Getting to Marxism in Wisconsin and Iowa
Publisher: Insurgent Notes
Date Written: 20/05/2018
Year Published: 2018
Resource Type: Article
Cx Number: CX23439
Dave Ranney recounts his experiences during the 1960s which led him to accepting Marxism. He emphasizes his experinces in Southeast Asia during the 1960s which exposed covert Americian military action in the region. Other formative experiences include those as an university professor in Wisconsin and Iowa where he witnessed and joined campus movements.
The University of Iowa campus at this point was also highly active. While at the University Computer Center one day, soon after I arrived, I found some papers left in a copy room. They were copies of a budget for the Computer Center and I put them in my briefcase. I discovered that more than half the budget came from the Department of Defense for a project at the Rock Island Arsenal. They were helping sharpen calculations for artillery trajectories being used in Viet Nam. I published an article about it in the student newspaper. The students' spontaneous response was to try to storm the Computer Center and it took almost the entire campus and city police force to keep them out. Fortunately I had come to the university with tenure! But this put me in touch with a wide range of campus radicals.

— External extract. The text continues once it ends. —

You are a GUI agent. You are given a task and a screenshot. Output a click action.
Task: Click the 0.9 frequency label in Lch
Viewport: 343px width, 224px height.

A number of these students and a few faculty members had been connected with sds. Maoism was a major theoretical thread and there were study groups reading the works of Mao. But at this point there was still no Marx. The Maoists were mainly affiliated with Progressive Labor Party and the Revolutionary Union. They couldnt seem to get beyond "power comes out of the barrel of a gun." I flirted with Maoism for a short time. What brought that to a halt, as a recall, was a sober discussion in a study group one evening of a pamphlet called "How Mao Tse Tung Thought Fixed the Peanut Machine." (Workers located the "primary contradiction" in the broken machine.) That did it for me! No more Maoism with these people.